# [Task instructions]
Exactly as written, transcribe the data that follows.
(Given data begins)
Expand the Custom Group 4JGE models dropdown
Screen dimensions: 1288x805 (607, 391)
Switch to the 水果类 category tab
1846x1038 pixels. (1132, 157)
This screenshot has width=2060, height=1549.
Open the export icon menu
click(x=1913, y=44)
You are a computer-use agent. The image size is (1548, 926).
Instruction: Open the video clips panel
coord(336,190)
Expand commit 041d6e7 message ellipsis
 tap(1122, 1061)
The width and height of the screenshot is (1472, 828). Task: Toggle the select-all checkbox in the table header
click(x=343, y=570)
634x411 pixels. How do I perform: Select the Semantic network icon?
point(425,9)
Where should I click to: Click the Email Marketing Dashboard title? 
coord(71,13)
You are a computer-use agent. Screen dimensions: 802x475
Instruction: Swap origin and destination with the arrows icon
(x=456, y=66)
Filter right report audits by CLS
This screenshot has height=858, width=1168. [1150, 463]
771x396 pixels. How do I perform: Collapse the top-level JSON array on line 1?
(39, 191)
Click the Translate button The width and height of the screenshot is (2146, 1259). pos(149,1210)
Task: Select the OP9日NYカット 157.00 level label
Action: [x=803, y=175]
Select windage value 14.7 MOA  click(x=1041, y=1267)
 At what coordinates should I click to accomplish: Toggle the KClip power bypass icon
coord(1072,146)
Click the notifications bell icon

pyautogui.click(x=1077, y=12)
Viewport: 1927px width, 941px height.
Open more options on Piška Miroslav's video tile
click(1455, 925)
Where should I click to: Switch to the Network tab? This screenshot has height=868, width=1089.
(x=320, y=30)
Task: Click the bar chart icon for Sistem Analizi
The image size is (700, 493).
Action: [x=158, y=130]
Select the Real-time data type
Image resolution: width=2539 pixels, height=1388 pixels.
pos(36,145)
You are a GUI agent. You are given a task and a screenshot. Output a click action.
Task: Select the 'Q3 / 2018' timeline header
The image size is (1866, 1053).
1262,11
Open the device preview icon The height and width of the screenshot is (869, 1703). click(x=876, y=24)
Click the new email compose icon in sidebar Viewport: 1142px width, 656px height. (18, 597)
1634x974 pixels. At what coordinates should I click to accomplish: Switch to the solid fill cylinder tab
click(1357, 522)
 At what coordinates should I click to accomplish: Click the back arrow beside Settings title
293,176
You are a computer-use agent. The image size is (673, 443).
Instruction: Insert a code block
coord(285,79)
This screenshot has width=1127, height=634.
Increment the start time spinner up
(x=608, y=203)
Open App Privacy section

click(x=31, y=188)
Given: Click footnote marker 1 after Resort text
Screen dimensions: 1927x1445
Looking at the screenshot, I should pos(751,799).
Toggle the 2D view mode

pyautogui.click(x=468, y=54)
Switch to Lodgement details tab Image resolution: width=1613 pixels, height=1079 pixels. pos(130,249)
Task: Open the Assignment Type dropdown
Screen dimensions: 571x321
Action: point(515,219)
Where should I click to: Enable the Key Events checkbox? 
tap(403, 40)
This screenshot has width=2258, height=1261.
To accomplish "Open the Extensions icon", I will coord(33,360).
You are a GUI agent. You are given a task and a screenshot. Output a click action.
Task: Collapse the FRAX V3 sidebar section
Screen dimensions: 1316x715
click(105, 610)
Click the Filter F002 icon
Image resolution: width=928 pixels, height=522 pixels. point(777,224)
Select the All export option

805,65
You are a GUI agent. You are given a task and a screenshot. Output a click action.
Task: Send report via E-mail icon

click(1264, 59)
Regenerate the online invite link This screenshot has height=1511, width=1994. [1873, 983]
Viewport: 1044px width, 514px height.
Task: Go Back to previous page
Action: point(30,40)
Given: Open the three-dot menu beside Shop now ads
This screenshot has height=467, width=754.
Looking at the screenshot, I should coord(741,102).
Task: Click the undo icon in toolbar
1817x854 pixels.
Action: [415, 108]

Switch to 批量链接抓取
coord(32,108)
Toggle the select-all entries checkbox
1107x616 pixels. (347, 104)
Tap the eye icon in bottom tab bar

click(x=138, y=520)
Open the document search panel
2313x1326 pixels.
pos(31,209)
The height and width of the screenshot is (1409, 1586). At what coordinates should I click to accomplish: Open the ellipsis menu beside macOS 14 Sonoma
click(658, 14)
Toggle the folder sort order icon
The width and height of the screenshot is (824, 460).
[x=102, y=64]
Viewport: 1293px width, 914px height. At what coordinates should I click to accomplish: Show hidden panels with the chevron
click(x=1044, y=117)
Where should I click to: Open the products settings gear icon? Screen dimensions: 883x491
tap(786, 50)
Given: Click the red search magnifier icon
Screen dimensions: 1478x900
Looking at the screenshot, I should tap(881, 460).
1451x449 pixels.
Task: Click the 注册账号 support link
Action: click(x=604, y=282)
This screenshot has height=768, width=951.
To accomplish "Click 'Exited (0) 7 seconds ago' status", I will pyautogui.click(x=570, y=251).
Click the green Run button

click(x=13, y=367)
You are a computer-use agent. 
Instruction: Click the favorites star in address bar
(Given data ends)
# [Response to the exercise]
Expand the Custom Group 4JGE models dropdown
Screen dimensions: 1288x805 (607, 391)
Switch to the 水果类 category tab
1846x1038 pixels. (1132, 157)
This screenshot has width=2060, height=1549.
Open the export icon menu
click(x=1913, y=44)
You are a computer-use agent. The image size is (1548, 926).
Instruction: Open the video clips panel
coord(336,190)
Expand commit 041d6e7 message ellipsis
 tap(1122, 1061)
The width and height of the screenshot is (1472, 828). Task: Toggle the select-all checkbox in the table header
click(x=343, y=570)
634x411 pixels. How do I perform: Select the Semantic network icon?
point(425,9)
Where should I click to: Click the Email Marketing Dashboard title? 
coord(71,13)
You are a computer-use agent. Screen dimensions: 802x475
Instruction: Swap origin and destination with the arrows icon
(x=456, y=66)
Filter right report audits by CLS
This screenshot has height=858, width=1168. [1150, 463]
771x396 pixels. How do I perform: Collapse the top-level JSON array on line 1?
(39, 191)
Click the Translate button The width and height of the screenshot is (2146, 1259). pos(149,1210)
Task: Select the OP9日NYカット 157.00 level label
Action: [x=803, y=175]
Select windage value 14.7 MOA  click(x=1041, y=1267)
 At what coordinates should I click to accomplish: Toggle the KClip power bypass icon
coord(1072,146)
Click the notifications bell icon

pyautogui.click(x=1077, y=12)
Viewport: 1927px width, 941px height.
Open more options on Piška Miroslav's video tile
click(1455, 925)
Where should I click to: Switch to the Network tab? This screenshot has height=868, width=1089.
(x=320, y=30)
Task: Click the bar chart icon for Sistem Analizi
The image size is (700, 493).
Action: [x=158, y=130]
Select the Real-time data type
Image resolution: width=2539 pixels, height=1388 pixels.
pos(36,145)
You are a GUI agent. You are given a task and a screenshot. Output a click action.
Task: Select the 'Q3 / 2018' timeline header
The image size is (1866, 1053).
1262,11
Open the device preview icon The height and width of the screenshot is (869, 1703). click(x=876, y=24)
Click the new email compose icon in sidebar Viewport: 1142px width, 656px height. (18, 597)
1634x974 pixels. At what coordinates should I click to accomplish: Switch to the solid fill cylinder tab
click(1357, 522)
 At what coordinates should I click to accomplish: Click the back arrow beside Settings title
293,176
You are a computer-use agent. The image size is (673, 443).
Instruction: Insert a code block
coord(285,79)
This screenshot has width=1127, height=634.
Increment the start time spinner up
(x=608, y=203)
Open App Privacy section

click(x=31, y=188)
Given: Click footnote marker 1 after Resort text
Screen dimensions: 1927x1445
Looking at the screenshot, I should pos(751,799).
Toggle the 2D view mode

pyautogui.click(x=468, y=54)
Switch to Lodgement details tab Image resolution: width=1613 pixels, height=1079 pixels. pos(130,249)
Task: Open the Assignment Type dropdown
Screen dimensions: 571x321
Action: point(515,219)
Where should I click to: Enable the Key Events checkbox? 
tap(403, 40)
This screenshot has width=2258, height=1261.
To accomplish "Open the Extensions icon", I will coord(33,360).
You are a GUI agent. You are given a task and a screenshot. Output a click action.
Task: Collapse the FRAX V3 sidebar section
Screen dimensions: 1316x715
click(105, 610)
Click the Filter F002 icon
Image resolution: width=928 pixels, height=522 pixels. point(777,224)
Select the All export option

805,65
You are a GUI agent. You are given a task and a screenshot. Output a click action.
Task: Send report via E-mail icon

click(1264, 59)
Regenerate the online invite link This screenshot has height=1511, width=1994. [1873, 983]
Viewport: 1044px width, 514px height.
Task: Go Back to previous page
Action: point(30,40)
Given: Open the three-dot menu beside Shop now ads
This screenshot has height=467, width=754.
Looking at the screenshot, I should coord(741,102).
Task: Click the undo icon in toolbar
1817x854 pixels.
Action: [415, 108]

Switch to 批量链接抓取
coord(32,108)
Toggle the select-all entries checkbox
1107x616 pixels. (347, 104)
Tap the eye icon in bottom tab bar

click(x=138, y=520)
Open the document search panel
2313x1326 pixels.
pos(31,209)
The height and width of the screenshot is (1409, 1586). At what coordinates should I click to accomplish: Open the ellipsis menu beside macOS 14 Sonoma
click(658, 14)
Toggle the folder sort order icon
The width and height of the screenshot is (824, 460).
[x=102, y=64]
Viewport: 1293px width, 914px height. At what coordinates should I click to accomplish: Show hidden panels with the chevron
click(x=1044, y=117)
Where should I click to: Open the products settings gear icon? Screen dimensions: 883x491
tap(786, 50)
Given: Click the red search magnifier icon
Screen dimensions: 1478x900
Looking at the screenshot, I should tap(881, 460).
1451x449 pixels.
Task: Click the 注册账号 support link
Action: click(x=604, y=282)
This screenshot has height=768, width=951.
To accomplish "Click 'Exited (0) 7 seconds ago' status", I will pyautogui.click(x=570, y=251).
Click the green Run button

click(x=13, y=367)
You are a computer-use agent. 
Instruction: Click the favorites star in address bar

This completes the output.